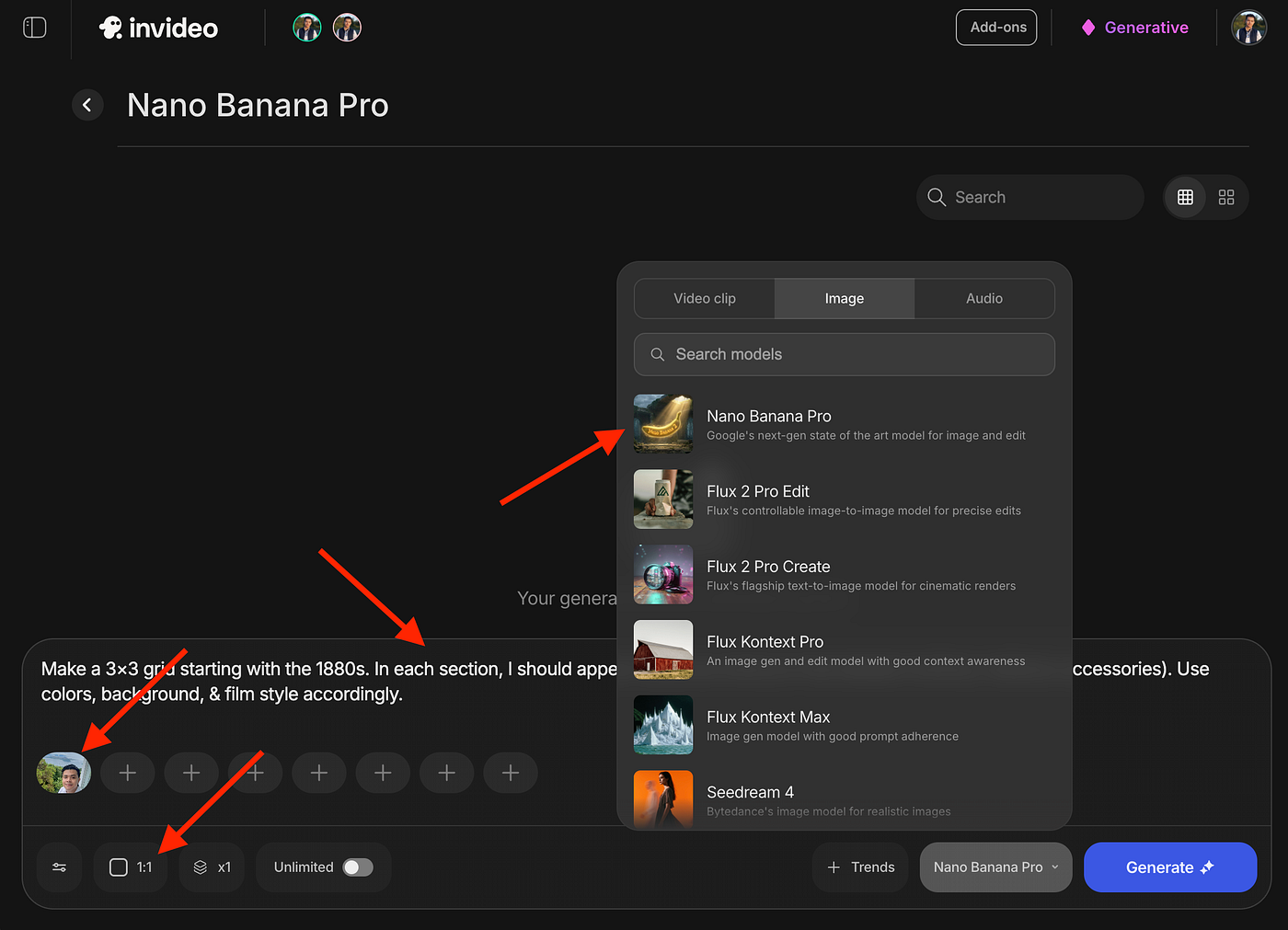This screenshot has height=930, width=1288.
Task: Go back using the left chevron button
Action: 87,105
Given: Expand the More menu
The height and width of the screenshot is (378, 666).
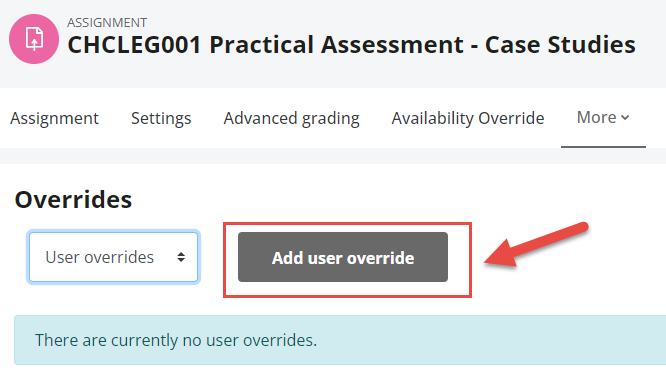Looking at the screenshot, I should [603, 118].
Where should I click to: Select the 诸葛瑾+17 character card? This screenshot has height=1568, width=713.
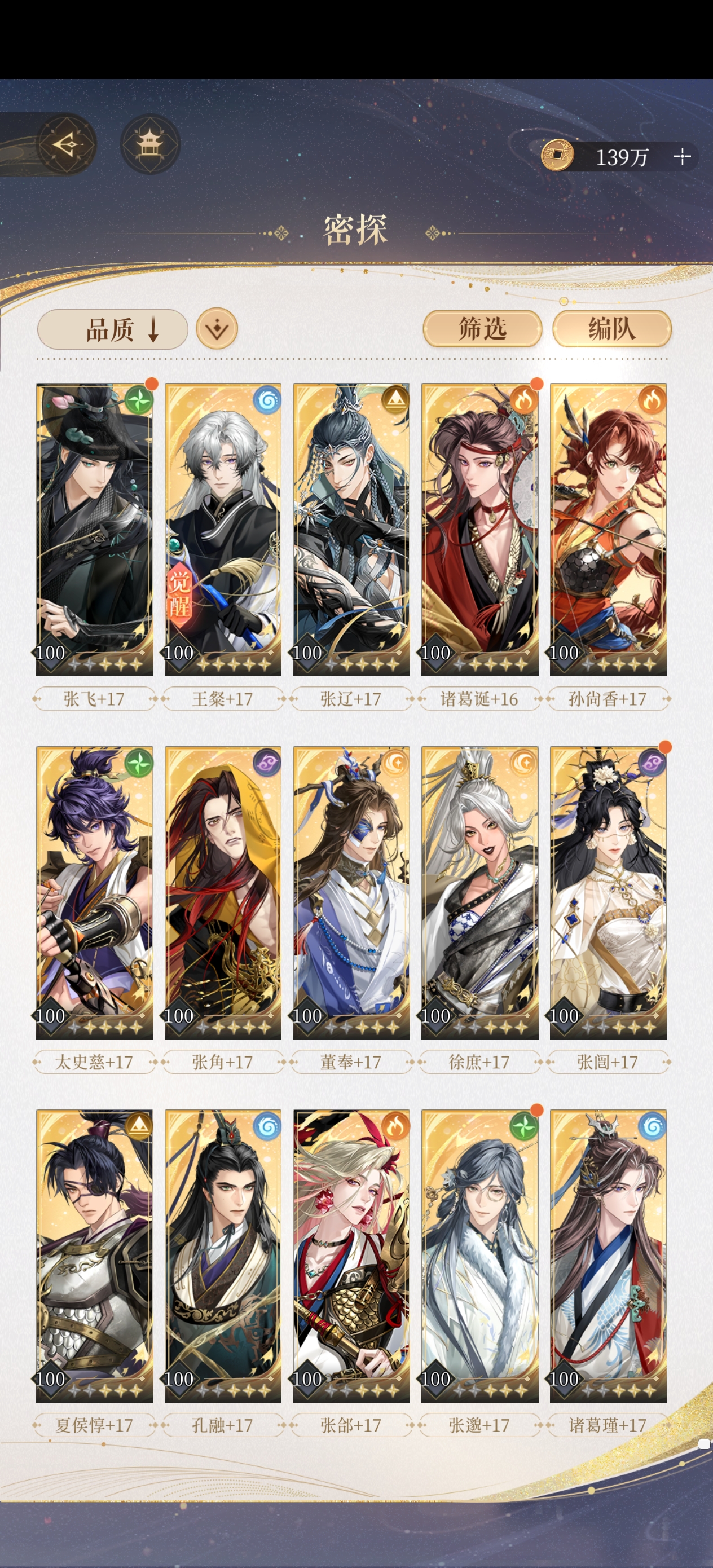pos(608,1256)
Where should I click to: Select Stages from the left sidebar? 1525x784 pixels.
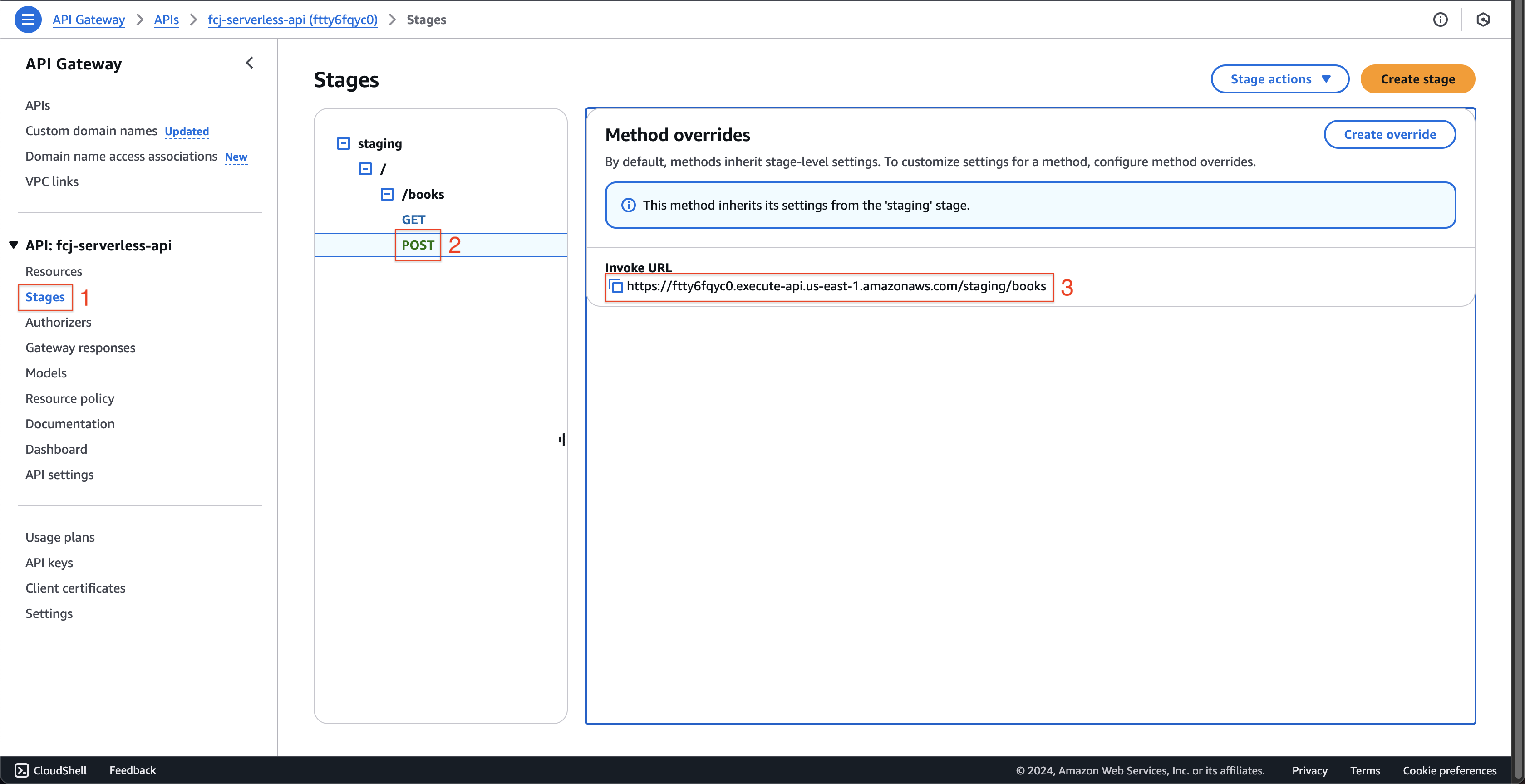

_ _ _

*What to do*: Return every line of the data above verbatim, omitting the pictures.

*Answer to the task*:
This screenshot has height=930, width=1288.
Task: Go back using the left chevron button
Action: 87,105
Given: Expand the More menu
The height and width of the screenshot is (378, 666).
Looking at the screenshot, I should [603, 118].
Where should I click to: Select the 诸葛瑾+17 character card? This screenshot has height=1568, width=713.
pos(608,1256)
Where should I click to: Select Stages from the left sidebar? 1525x784 pixels.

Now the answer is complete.